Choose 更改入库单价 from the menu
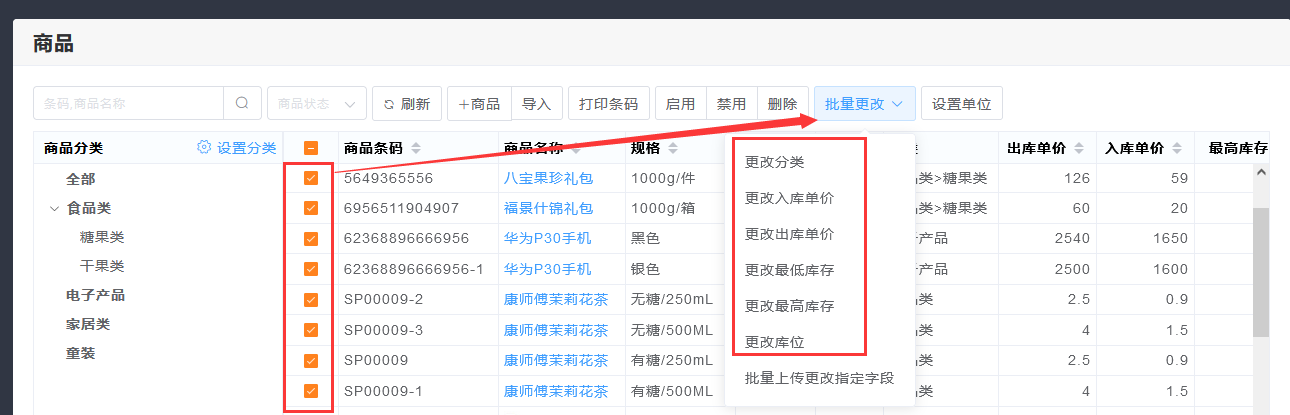 tap(789, 198)
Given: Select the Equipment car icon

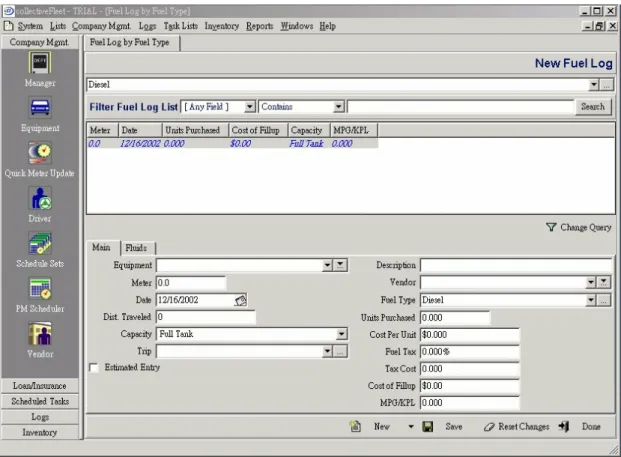Looking at the screenshot, I should (40, 107).
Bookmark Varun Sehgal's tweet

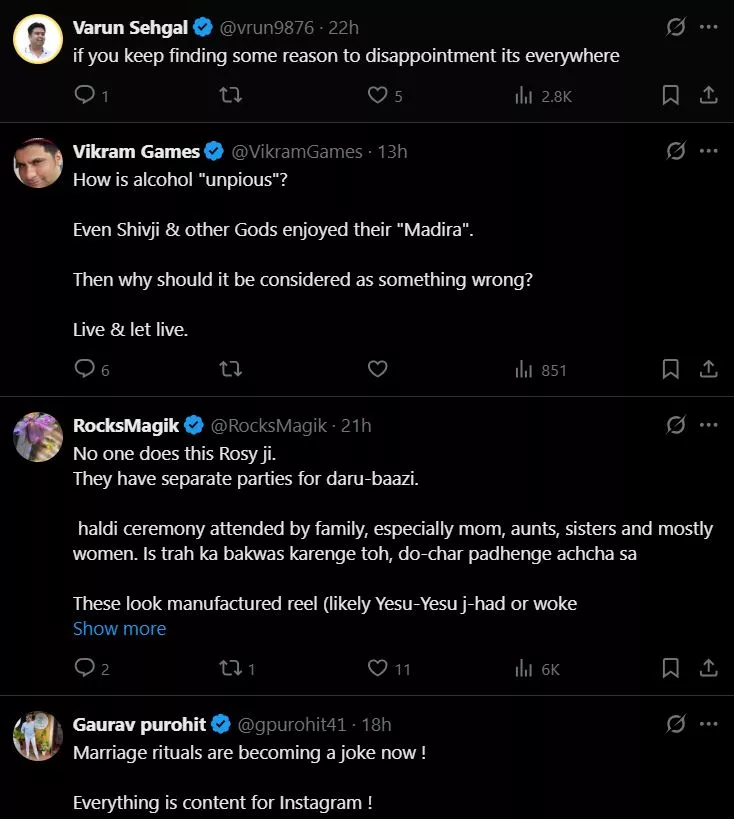pyautogui.click(x=671, y=95)
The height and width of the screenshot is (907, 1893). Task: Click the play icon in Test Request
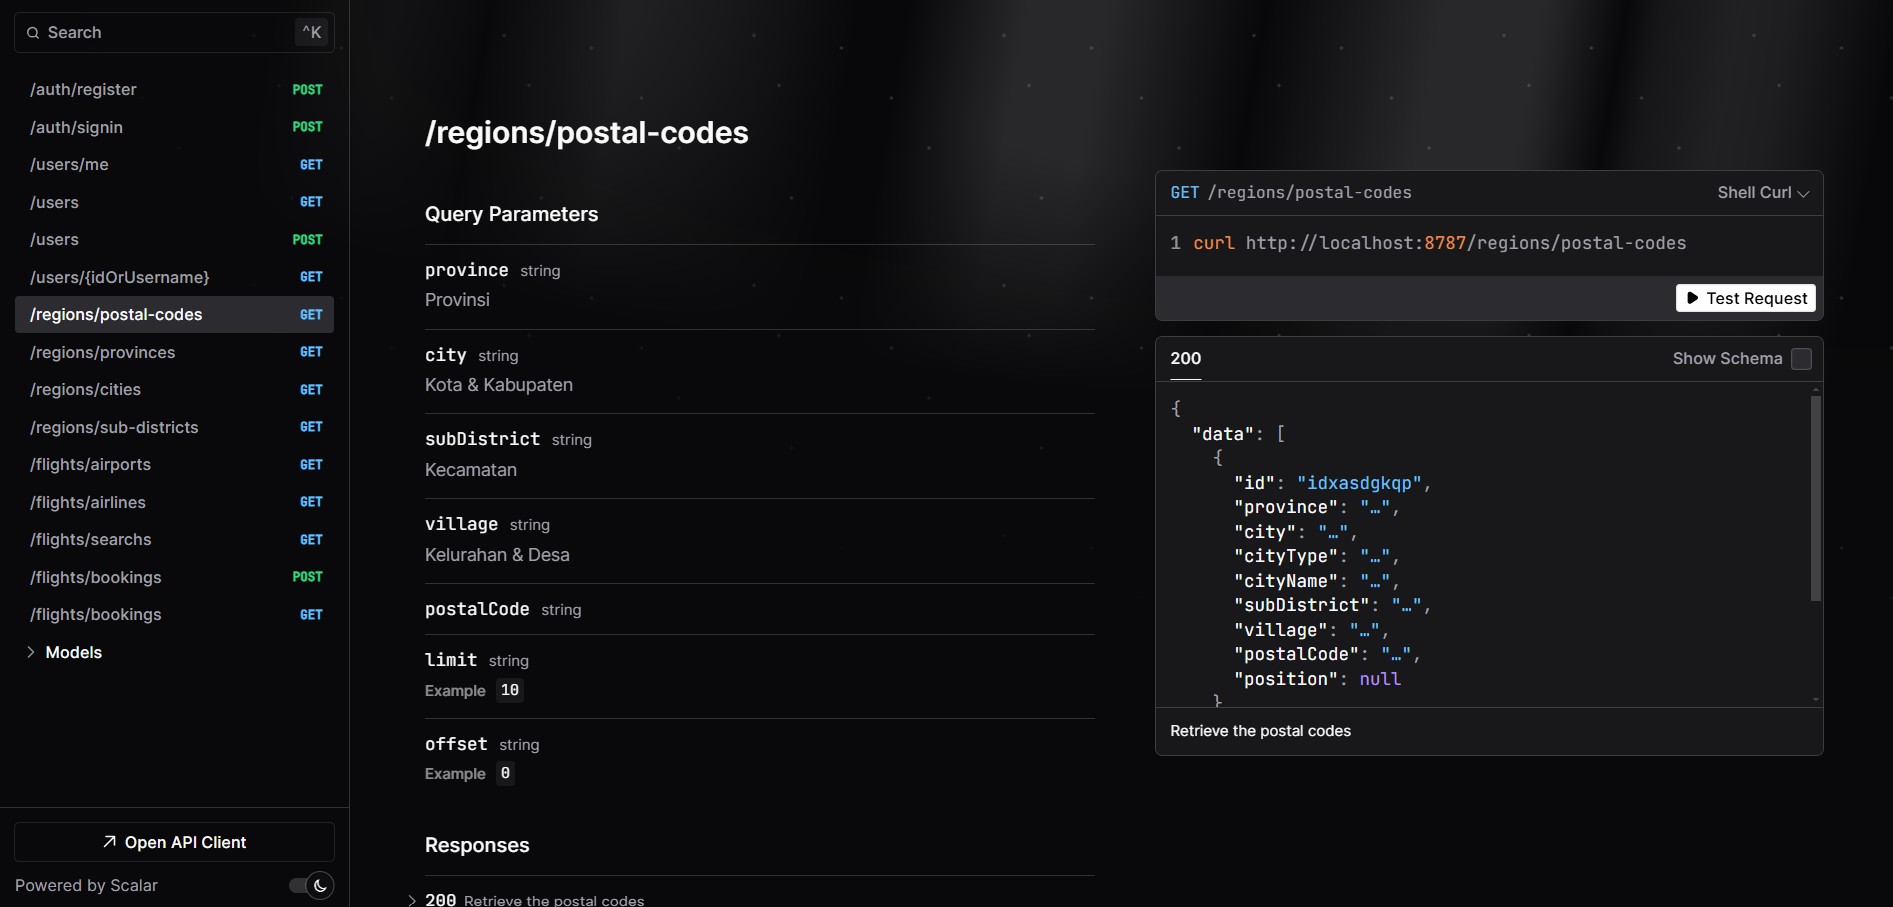(x=1692, y=298)
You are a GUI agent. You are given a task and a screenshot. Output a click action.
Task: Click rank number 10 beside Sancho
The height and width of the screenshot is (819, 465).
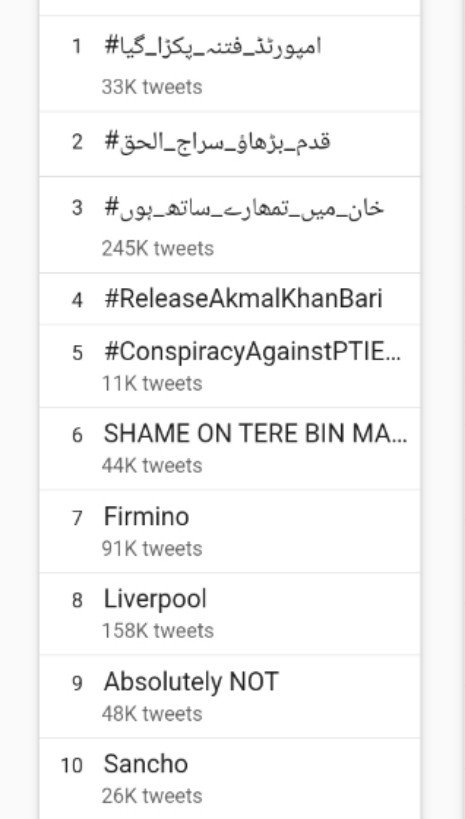(x=72, y=766)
--------------------------------------------------
◆ **WHAT TO DO**
Begin with the line that has "Given: Select the Equipment car icon" and continue to the last line of the entries, printing each line exactly and nothing else; include both ends and skip the pictures.

◆ **ANSWER TO THIS PROBLEM**
Given: Select the Equipment car icon

Looking at the screenshot, I should (40, 107).
Bookmark Varun Sehgal's tweet

pyautogui.click(x=671, y=95)
The height and width of the screenshot is (907, 1893). Task: Click the play icon in Test Request
(x=1692, y=298)
You are a GUI agent. You are given a task and a screenshot. Output a click action.
Task: Click rank number 10 beside Sancho
The height and width of the screenshot is (819, 465).
(x=72, y=766)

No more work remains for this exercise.